Einige Schritte wanderten sie schweigend weiter, dann lachte der Bursche: »Gwiß wahr, ich tausch auch mit keim von die reichen Bauernsöhn. Und weißt, wenn's grad drauf ankommt, da laß ich mich fein von keim andern spotten. Den muß ich erst noch finden, der mir am Tanzboden mein Schuhplattler nachtanzt. Am Berg droben is mir noch kein Wand unterkommen, die mir z'gach gwesen wär, und ein Wasser darf so wild sein, wie's mag . . . ich fahr aussi! Im Zitherspielen und Gstanzlsingen fürcht ich schon gar kein, und bei eim Scheibenschießen, wenn's grad sein müßt, trau ich mir noch allweil zu, daß ich mir's Allerbeste rausschieß. Ja . . . bei jeder Lustigkeit trau ich mir der erste z'sein, wie ich's bei der Arbeit und beim Schaffen bin. Aber mein, wie d' Welt schon is . . . ein richtigs Gmüt und die richtige Schneid kann man net abschätzen wie ein Sack voll Kronentaler . . . und drum, mein' ich, könnt's mir übel ausschlagen, wenn's mir vom lieben Herrgott fürgsetzt wär, daß ich einmal mein arms Herzl, mein einschichtigs, am unrechten Platz verlieren müßt.« Unter schwerem Seufzer fuhr er sich mit der Hand über die Stirne; dabei spähte er zu Zäzil hinüber. »No schau«, sagte er in einem Ton, der ein schmerzliches Empfinden verraten sollte, »bist ja auch eine reiche Bauerntochter. Dir werden deine Leut auch schon einpredigt haben, daß bei deim Zukünftigen z'allererst auf den Leibgurt schauen mußt statt in d' Augen und ins Gmüt. Wirst dir halt auch einmal ein recht ein Gstatzten aussuchen, der, wo er hingreift, auf ein Geldsack schlagen kann. Oder net?«

»Natürlich! Was denn anders!« stieß Zäzil mit bebenden Worten vor sich hin.

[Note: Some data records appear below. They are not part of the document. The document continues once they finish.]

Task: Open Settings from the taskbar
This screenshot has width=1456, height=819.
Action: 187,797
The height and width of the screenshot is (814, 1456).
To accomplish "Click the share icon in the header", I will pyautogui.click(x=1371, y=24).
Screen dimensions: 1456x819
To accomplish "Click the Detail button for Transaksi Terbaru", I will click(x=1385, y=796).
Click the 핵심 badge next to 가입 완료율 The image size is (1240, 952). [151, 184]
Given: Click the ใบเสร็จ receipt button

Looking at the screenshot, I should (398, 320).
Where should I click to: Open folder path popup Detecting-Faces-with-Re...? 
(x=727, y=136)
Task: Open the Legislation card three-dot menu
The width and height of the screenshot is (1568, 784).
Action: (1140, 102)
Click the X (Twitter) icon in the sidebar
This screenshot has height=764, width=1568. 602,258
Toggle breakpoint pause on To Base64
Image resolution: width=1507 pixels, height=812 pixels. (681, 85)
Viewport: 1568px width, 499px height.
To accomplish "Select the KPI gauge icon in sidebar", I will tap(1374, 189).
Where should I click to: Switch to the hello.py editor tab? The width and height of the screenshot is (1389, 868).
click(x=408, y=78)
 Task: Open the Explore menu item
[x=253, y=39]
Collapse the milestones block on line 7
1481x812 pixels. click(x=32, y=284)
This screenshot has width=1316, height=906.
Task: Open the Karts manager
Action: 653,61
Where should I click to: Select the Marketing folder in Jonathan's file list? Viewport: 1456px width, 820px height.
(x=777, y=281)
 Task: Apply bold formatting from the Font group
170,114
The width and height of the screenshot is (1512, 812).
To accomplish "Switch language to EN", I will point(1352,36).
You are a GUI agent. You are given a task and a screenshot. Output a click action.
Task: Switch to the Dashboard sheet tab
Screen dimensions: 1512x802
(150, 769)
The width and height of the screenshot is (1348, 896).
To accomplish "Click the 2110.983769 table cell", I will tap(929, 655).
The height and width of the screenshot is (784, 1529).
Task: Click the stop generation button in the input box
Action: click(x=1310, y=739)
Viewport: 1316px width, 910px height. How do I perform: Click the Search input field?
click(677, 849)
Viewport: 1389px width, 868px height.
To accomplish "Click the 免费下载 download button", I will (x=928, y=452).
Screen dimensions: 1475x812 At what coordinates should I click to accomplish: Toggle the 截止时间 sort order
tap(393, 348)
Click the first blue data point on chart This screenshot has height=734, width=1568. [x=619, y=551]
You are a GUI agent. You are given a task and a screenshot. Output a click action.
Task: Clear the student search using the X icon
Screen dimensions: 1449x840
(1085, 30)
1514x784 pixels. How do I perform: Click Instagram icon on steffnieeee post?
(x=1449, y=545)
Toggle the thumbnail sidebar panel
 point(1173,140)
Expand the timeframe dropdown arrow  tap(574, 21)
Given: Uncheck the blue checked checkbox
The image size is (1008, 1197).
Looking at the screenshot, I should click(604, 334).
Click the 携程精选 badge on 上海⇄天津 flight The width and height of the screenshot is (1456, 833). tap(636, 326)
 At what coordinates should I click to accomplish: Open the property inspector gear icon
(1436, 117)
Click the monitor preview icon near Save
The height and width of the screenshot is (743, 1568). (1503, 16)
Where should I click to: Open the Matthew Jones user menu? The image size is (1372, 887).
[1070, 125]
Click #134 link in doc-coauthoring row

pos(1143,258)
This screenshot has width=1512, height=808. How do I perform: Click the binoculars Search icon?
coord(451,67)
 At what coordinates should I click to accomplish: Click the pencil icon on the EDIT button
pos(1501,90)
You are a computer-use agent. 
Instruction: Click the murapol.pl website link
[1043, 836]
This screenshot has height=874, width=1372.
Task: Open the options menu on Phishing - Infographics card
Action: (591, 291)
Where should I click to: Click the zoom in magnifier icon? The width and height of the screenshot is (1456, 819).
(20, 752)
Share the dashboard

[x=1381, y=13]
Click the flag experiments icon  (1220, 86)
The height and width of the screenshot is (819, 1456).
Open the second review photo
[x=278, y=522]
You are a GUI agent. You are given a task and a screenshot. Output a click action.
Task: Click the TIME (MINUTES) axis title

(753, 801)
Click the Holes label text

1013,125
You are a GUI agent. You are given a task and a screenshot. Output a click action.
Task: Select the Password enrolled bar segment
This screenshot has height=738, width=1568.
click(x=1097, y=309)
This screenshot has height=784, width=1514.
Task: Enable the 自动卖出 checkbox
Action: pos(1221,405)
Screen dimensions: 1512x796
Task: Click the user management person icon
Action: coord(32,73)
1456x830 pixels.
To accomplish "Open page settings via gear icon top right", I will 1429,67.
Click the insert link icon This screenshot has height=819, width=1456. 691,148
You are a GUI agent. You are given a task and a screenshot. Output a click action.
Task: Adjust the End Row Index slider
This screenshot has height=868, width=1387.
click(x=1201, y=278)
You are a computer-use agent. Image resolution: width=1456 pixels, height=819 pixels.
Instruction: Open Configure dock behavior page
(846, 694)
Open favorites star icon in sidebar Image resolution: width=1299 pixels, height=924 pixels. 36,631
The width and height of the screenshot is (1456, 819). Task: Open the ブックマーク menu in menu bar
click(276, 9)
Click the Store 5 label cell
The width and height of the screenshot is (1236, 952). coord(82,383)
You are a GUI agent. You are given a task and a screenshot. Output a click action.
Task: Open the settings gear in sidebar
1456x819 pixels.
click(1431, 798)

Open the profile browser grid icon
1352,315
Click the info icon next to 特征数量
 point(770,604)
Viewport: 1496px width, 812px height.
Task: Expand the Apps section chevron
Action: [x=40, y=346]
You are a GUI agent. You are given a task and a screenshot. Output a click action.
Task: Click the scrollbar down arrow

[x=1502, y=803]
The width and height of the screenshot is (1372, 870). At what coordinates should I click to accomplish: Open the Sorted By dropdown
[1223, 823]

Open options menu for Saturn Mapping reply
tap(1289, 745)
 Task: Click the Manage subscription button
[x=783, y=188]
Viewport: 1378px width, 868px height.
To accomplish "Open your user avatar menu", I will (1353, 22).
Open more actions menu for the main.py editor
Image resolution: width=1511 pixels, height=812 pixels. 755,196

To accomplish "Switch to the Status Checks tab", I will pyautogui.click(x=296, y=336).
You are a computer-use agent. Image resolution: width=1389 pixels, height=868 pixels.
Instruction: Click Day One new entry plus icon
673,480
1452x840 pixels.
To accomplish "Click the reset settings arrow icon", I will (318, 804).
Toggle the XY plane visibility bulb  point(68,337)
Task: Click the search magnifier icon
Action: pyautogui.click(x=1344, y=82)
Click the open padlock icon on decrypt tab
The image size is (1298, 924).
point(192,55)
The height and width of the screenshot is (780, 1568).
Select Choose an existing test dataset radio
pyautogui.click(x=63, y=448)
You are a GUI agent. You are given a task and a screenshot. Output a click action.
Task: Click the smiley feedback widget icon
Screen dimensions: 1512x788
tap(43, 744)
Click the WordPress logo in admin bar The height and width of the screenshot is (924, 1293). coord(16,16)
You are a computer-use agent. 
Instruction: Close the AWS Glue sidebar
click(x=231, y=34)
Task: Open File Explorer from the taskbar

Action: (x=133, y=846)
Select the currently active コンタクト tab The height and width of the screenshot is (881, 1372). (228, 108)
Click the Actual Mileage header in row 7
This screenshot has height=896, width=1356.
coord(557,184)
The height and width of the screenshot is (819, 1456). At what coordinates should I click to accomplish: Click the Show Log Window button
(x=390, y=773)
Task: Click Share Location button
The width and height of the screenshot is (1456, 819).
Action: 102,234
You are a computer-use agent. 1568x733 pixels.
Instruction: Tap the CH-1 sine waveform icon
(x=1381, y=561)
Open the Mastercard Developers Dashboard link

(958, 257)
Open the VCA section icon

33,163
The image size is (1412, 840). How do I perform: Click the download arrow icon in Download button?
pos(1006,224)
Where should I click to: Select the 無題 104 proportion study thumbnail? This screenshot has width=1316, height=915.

Wieder ein Seufzer, noch schwerer. »Hast dir am End gar schon ein ausgsucht?«

»Is schon möglich.«

»Ja, ja, ich kann mir auch denken, daß dir unter die reichen Bauernhäuser jede Tür offen steht, und wenn's gleich eine wär, wo auf und auf von Gold und Silber is. Is ja gleich in deiner Nachbarschaft einer, ein recht ein Reicher . . . weißt, mein Holzherr, der junge Bründlbauer . . . der is ja noch ein Lediger!«

Da fuhr das Mädel auf, als hätte sich ihm ein Schlänglein um die Füße geringelt. Und der Bursch machte ein verblüfftes Gesicht zu dem zornfunkelnden Blick, der ihn aus Zäzils Augen traf.

»Ein Lediger, ja . . . und das kann er von mir aus bleiben, solang er mag! Für so ein, wie der is, halt ich mich noch allweil z'gut.« Und beim letzten Wörtlein stieß Zäzil den Bergstock auf, daß unter dem Eisenstachel ein morscher Kiesel in schwirrende Stücke zersplitterte.